Segment Start: ENTRIES SUPPLIED
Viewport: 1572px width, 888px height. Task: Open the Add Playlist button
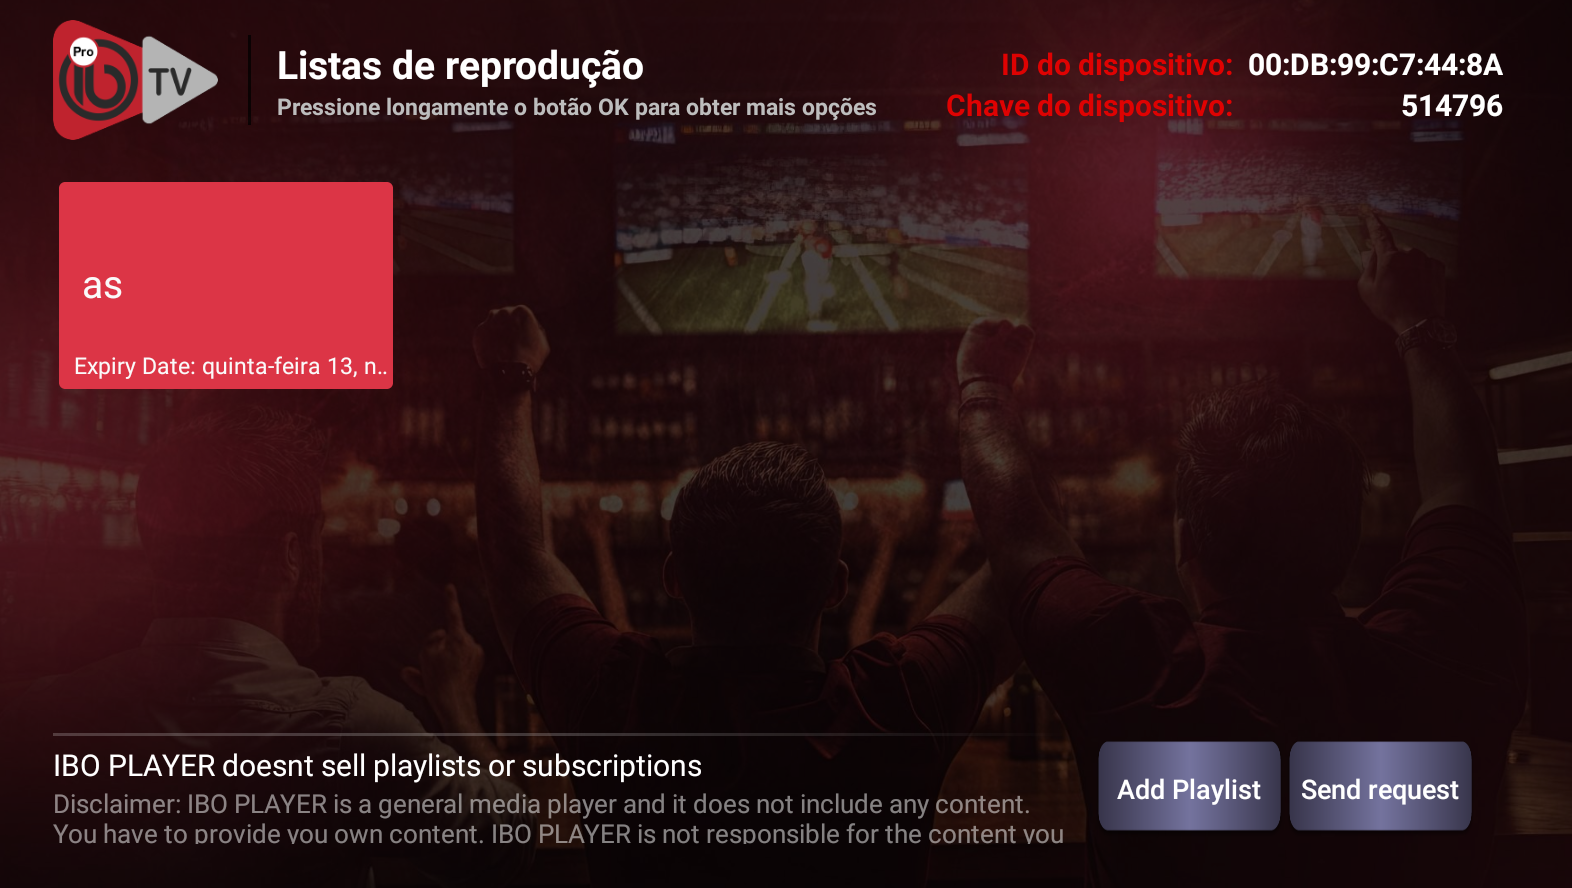pos(1189,786)
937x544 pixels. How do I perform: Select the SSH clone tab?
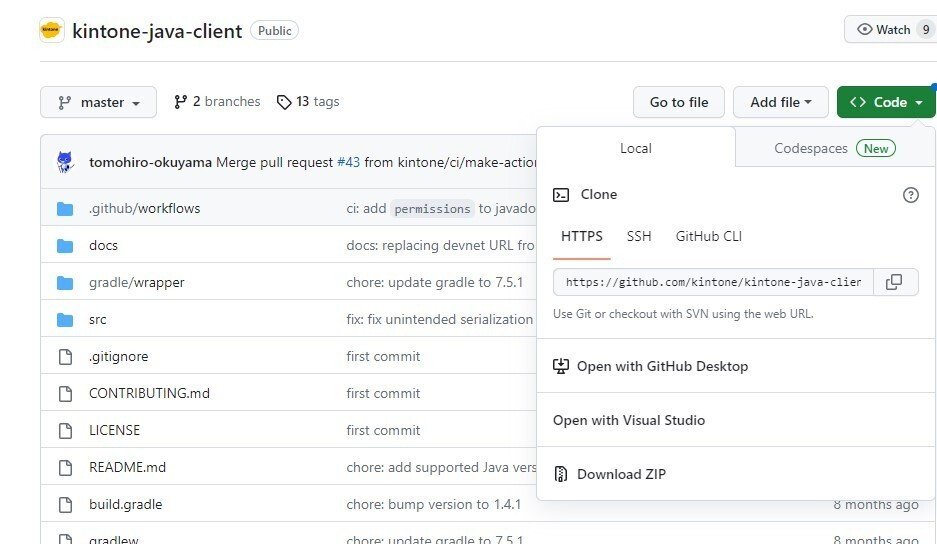click(639, 236)

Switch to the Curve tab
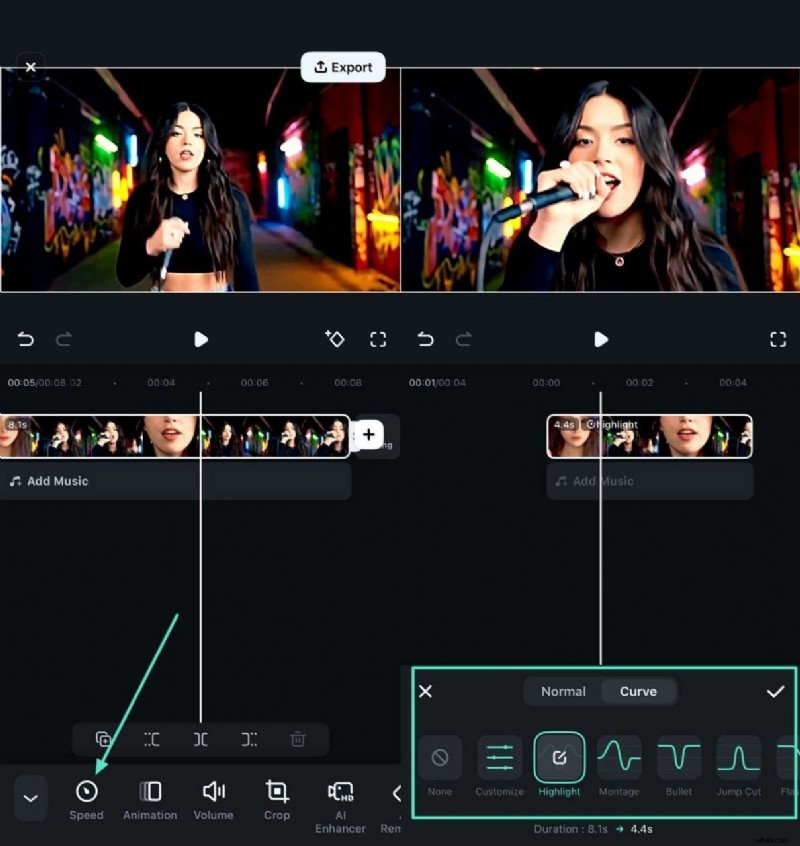click(x=638, y=691)
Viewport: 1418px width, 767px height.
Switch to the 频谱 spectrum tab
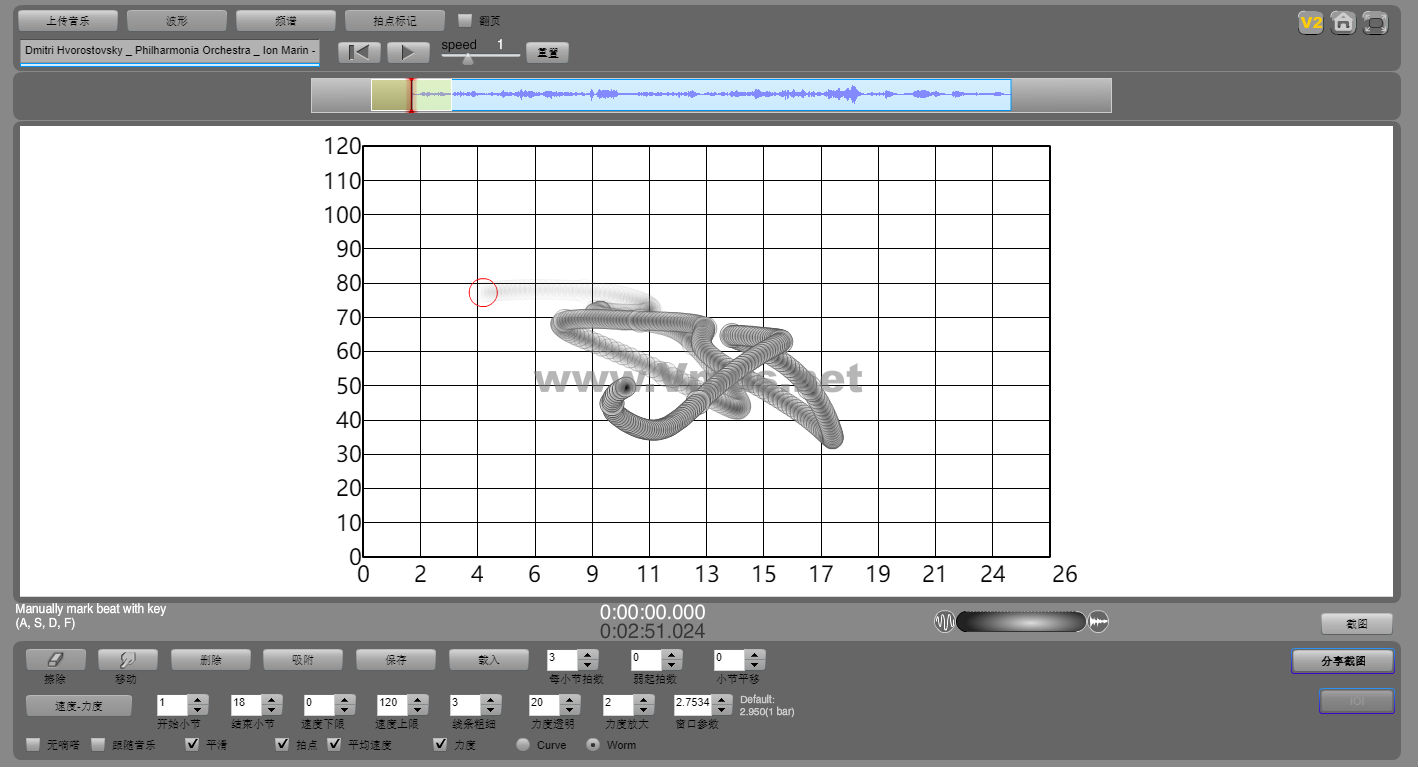[x=285, y=20]
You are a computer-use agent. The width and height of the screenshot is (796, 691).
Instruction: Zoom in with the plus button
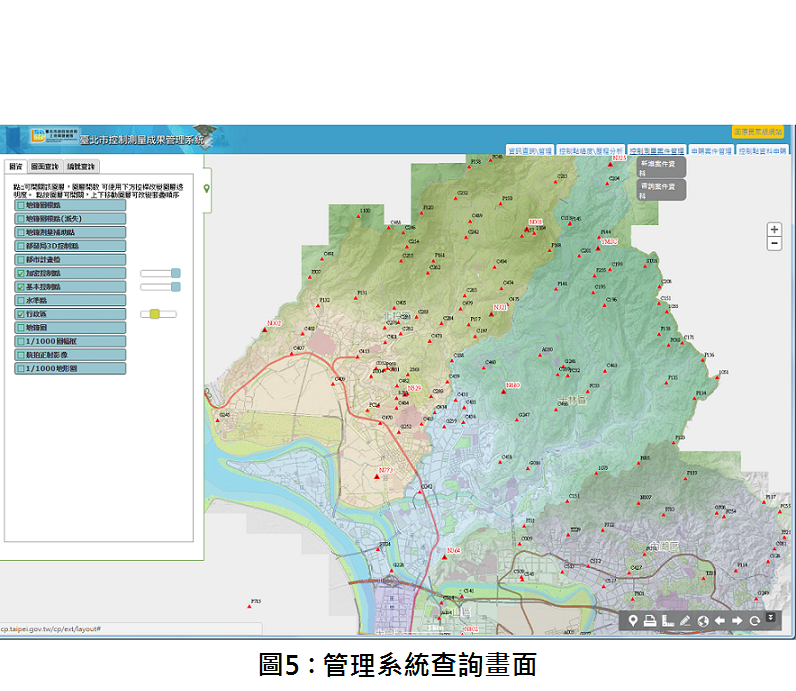(774, 230)
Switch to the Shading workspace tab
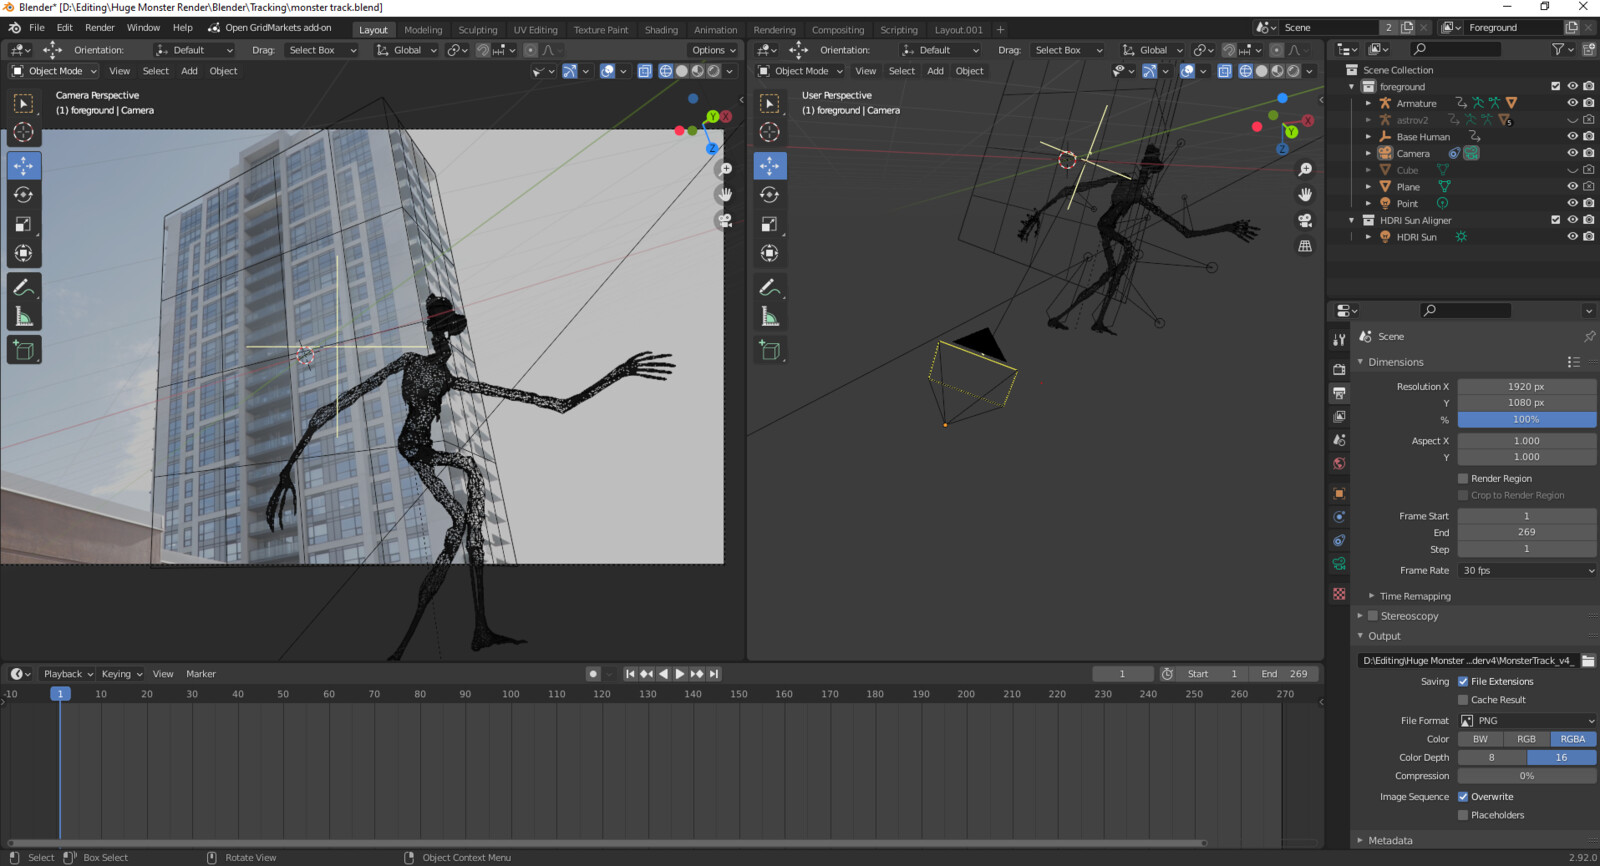1600x866 pixels. [661, 30]
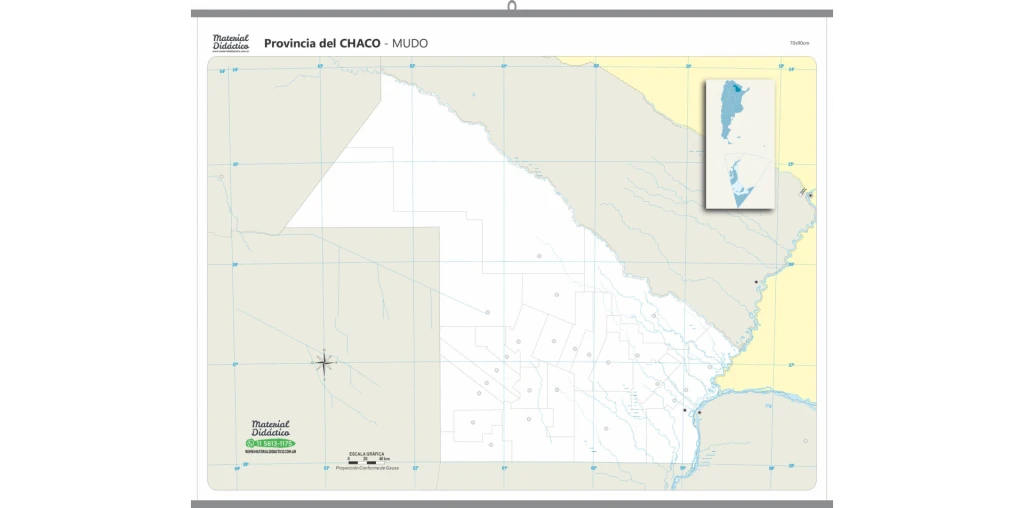Click the 'Provincia del CHACO - MUDO' title

click(x=345, y=43)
Segment End: ENTRIES SUPPLIED
» **PROBLEM TO WORK ON**
Return a verbatim transcription of the data, omitting all images.

» **ANSWER TO THIS EXERCISE**
Viewport: 1572px width, 888px height. Task: Open the Add Playlist button
pos(1189,786)
937x544 pixels. How do I perform: Select the SSH clone tab?
click(639, 236)

Switch to the Curve tab
click(x=638, y=691)
Viewport: 1418px width, 767px height.
Switch to the 频谱 spectrum tab
[x=285, y=20]
You are a computer-use agent. The width and height of the screenshot is (796, 691).
Instruction: Zoom in with the plus button
(774, 230)
Switch to the Shading workspace tab
1600x866 pixels. [661, 30]
Click the 'Provincia del CHACO - MUDO' title

click(x=345, y=43)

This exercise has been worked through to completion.